This post is also available in:
עברית (Hebrew)
In late 2024-Early 2025, cybersecurity researchers first identified a North-Korean cyber campaign, which involved a malware family dubbed the “macOS Ferret” family. Apple has recently updated its on-device malware protection tool, XProtect, to block several variants of this malware, but this seems to not have been enough, as researchers have recently found a new variation that is still effective.
This malicious software is suspected to be part of a larger cyber operation known as the “Contagious Interview” campaign, in which North Korean threat actors target job seekers. According to Cybernews, the typical approach involves attackers impersonating recruiters and convincing victims to install malware disguised as software needed for virtual meetings. Once the victim installs the software, they unknowingly allow malware onto their system. Apple’s XProtect update, rolled out two weeks ago, addresses some of these malware variants by blocking key components used in this attack strategy.

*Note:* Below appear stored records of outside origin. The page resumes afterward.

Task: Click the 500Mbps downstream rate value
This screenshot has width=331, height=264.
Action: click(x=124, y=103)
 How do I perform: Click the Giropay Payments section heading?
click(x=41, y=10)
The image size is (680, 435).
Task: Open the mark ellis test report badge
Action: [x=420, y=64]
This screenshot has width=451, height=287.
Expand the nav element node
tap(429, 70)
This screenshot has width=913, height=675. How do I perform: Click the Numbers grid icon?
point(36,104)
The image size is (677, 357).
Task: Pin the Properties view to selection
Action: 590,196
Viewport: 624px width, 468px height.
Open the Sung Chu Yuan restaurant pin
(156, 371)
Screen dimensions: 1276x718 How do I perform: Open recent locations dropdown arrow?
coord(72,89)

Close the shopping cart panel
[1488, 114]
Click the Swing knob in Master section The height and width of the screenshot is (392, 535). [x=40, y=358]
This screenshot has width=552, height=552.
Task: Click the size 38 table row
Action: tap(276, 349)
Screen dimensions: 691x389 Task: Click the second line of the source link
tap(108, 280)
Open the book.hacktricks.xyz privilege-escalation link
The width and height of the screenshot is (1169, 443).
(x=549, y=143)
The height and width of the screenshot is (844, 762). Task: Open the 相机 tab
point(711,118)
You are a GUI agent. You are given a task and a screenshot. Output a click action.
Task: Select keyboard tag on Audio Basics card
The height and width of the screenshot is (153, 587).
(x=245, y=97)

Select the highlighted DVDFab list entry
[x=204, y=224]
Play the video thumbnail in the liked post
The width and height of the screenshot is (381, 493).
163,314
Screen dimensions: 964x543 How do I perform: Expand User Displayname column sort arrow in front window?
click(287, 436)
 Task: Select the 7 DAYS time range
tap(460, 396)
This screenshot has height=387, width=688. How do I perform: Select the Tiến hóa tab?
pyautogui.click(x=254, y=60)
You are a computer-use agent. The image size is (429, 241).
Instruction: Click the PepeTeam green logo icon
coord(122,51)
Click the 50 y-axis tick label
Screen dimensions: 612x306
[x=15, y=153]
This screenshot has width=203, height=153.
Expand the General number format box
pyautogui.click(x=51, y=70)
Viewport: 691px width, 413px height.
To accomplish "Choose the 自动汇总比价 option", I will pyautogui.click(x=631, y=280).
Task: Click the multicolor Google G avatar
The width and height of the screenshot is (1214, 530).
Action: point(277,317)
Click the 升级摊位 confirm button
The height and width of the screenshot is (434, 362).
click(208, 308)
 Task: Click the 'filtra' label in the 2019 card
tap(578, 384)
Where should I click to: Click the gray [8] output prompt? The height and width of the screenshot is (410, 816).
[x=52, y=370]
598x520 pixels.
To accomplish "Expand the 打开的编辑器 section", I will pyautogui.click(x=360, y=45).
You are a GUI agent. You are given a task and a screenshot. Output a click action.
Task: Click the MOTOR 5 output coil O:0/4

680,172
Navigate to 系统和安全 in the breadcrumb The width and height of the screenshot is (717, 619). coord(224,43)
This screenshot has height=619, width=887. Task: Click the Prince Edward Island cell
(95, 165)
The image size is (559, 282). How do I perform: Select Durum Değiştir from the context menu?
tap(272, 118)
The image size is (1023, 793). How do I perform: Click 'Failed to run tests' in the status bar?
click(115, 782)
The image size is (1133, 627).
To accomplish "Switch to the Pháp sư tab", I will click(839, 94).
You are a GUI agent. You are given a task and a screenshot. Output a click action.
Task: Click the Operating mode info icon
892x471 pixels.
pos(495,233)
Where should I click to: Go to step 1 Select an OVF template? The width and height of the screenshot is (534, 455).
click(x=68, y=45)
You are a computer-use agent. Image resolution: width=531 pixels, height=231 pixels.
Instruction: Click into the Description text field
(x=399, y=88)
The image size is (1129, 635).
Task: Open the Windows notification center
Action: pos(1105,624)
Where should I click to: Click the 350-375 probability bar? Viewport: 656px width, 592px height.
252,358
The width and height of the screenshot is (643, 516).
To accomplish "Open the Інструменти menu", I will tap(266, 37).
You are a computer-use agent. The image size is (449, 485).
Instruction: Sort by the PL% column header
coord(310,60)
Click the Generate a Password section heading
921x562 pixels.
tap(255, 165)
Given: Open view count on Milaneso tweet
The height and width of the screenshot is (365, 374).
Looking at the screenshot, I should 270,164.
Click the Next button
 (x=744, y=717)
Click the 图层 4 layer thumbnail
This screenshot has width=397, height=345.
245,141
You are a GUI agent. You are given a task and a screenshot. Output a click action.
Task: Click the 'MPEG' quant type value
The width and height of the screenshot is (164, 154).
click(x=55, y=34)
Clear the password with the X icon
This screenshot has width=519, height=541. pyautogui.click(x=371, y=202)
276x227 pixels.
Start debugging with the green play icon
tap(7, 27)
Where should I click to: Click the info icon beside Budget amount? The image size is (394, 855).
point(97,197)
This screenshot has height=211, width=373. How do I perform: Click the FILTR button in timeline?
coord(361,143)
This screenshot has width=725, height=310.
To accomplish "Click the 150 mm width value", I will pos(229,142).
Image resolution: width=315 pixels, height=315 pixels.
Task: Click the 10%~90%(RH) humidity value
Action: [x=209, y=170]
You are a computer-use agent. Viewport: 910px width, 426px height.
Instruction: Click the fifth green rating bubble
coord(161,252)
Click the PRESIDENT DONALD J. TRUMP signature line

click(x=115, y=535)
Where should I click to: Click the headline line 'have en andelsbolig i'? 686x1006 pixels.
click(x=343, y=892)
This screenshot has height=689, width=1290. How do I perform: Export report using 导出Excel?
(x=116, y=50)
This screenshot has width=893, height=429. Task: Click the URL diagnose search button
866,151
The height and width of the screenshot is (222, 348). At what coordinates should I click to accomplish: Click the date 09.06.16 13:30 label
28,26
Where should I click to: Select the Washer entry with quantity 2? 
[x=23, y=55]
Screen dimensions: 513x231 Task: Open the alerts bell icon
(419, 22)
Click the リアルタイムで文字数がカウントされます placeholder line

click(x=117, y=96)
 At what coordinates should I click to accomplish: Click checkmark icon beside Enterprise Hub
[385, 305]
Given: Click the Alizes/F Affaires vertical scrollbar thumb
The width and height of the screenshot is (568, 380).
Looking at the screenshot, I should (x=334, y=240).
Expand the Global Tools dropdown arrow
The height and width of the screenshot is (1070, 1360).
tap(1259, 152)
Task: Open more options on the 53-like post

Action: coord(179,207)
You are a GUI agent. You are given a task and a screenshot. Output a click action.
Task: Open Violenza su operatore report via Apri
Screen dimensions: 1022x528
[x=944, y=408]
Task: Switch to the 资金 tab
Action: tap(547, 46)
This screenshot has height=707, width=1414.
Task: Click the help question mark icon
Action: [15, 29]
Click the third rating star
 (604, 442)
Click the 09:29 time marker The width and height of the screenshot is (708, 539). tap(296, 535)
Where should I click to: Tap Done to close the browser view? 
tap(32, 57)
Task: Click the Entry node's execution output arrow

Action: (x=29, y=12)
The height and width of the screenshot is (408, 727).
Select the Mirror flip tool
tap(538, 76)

However, researchers from cybersecurity firm SentinelOne have discovered newer versions of the malware, dubbed “FlexibleFerret,” which remain undetected by Apple’s updated tool. These fresh samples appear to target a wider range of victims, including software developers, using multiple delivery methods, such as social media platforms and code-sharing sites like GitHub. This broader strategy marks a shift from the previous focus on job-seeking targets to a more generalized campaign aimed at the development community.
SentinelOne’s report highlights that the FERRET family shares some characteristics with other North Korean cyber operations, such as the Hidden Risk campaign, which was detailed in recent research by SentinelLabs. This suggests that the group is continuing to refine its tactics to maximize the effectiveness of its cyberattacks.
While Apple’s XProtect update is an important step in mitigating the threat, experts warn that the evolving nature of these attacks underscores the need for continued vigilance in combating cyber threats.